Mainz scientists participating in both the Rosetta mission and the Borexino experiment nominated as top-10 breakthroughs of the year

07.01.2015

The journal Physics World has named the first landing of a research probe on a comet as its 2014 Breakthrough of the Year. The Physics World editorial team decided to single out the historic achievement of the scientists working on the Rosetta mission for its significance and fundamental importance to space science. A team headed by Dr. Göstar Klingelhöfer at Johannes Gutenberg University Mainz (JGU) developed the alpha particle x-ray spectrometer on board Philae, the lander of the ESA mission to the comet Churyumov-Gerasimenko. On November 12, 2014 the lander touched down on the comet after a ten-year journey aboard the Rosetta spacecraft. Physics World is the journal produced for members of the UK-based Institute of Physics (IOP), one of the largest associations of physicists in the world.

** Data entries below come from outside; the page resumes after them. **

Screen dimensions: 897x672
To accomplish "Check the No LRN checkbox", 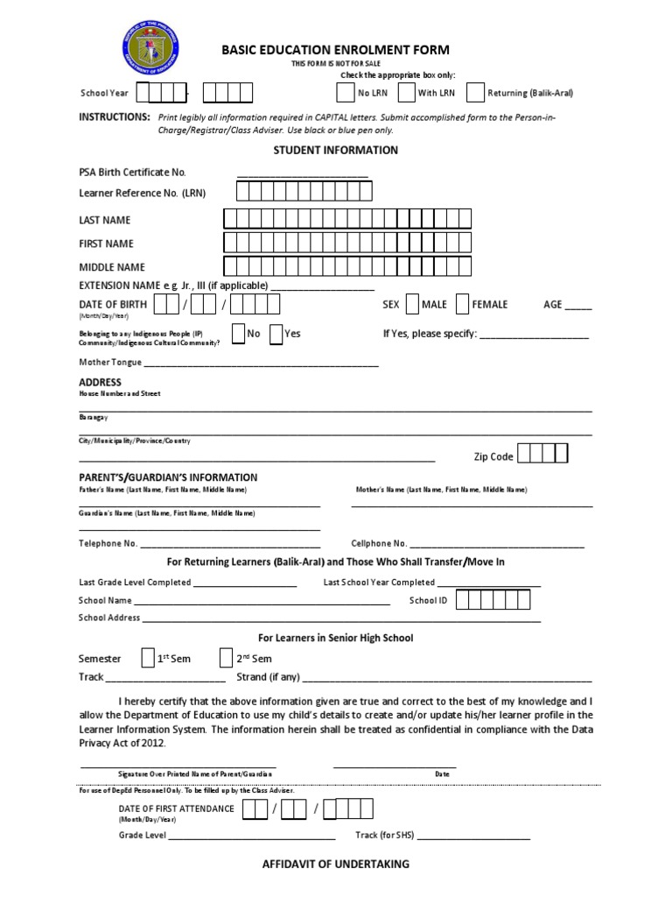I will pos(345,93).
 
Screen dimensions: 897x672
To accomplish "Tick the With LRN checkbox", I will pos(405,93).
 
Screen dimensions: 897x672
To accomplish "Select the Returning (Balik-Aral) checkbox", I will pos(474,93).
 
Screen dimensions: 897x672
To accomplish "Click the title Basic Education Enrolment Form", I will pos(337,51).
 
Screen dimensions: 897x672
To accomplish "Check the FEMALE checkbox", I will pos(462,304).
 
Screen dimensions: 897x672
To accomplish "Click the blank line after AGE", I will pos(578,307).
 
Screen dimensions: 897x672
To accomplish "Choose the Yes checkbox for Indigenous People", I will pos(276,334).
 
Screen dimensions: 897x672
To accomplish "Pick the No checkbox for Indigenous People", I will pos(238,334).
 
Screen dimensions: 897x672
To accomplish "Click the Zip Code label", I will pos(494,456).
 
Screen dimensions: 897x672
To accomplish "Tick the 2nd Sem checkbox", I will pos(226,658).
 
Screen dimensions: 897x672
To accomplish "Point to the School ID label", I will pos(429,601).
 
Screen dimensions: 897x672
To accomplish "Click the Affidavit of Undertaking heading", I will pos(336,864).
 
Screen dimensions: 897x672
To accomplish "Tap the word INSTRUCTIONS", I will pos(114,117).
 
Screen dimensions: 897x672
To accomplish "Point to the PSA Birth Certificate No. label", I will pos(132,173).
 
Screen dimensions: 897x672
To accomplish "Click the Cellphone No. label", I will pos(379,544).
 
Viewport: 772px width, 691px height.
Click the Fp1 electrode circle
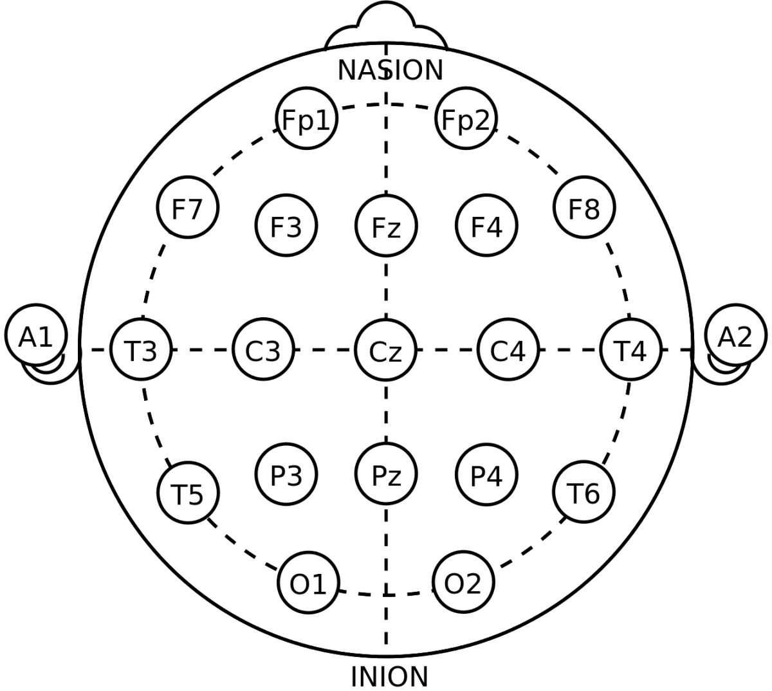point(307,120)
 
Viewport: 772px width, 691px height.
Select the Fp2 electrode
point(466,120)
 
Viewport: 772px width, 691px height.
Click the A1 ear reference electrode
point(35,336)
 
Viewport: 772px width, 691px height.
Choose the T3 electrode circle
point(141,351)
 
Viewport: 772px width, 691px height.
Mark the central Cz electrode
point(386,351)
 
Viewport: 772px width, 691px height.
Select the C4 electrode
point(508,351)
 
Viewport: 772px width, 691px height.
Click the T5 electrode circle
point(188,493)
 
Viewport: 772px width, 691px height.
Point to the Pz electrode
point(386,475)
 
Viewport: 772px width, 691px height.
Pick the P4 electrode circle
point(486,475)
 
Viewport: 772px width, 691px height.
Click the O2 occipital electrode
point(463,583)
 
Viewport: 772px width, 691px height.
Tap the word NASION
point(391,70)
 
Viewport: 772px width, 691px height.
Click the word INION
point(389,676)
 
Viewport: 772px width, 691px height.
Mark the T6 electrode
point(584,493)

Listed among its ten most important 2014 breakthroughs of the year were also the recent discoveries of the Borexino experiment, in which a team of physicists from Mainz University led by Professor Michael Wurm are participating. Shielded deep within the bowels of the Gran Sasso mountain, the experiment is designed to detect neutrinos, an elusive form of particle created during nuclear fusion in the core of the sun. Although billions of such particles penetrate every square centimeter of the planet Earth every second, they are extremely difficult to capture. For the first time, Borexino has been able to directly detect neutrinos created during one of the most important nuclear reactions that occur in the sun, the fusion of two hydrogen nuclei.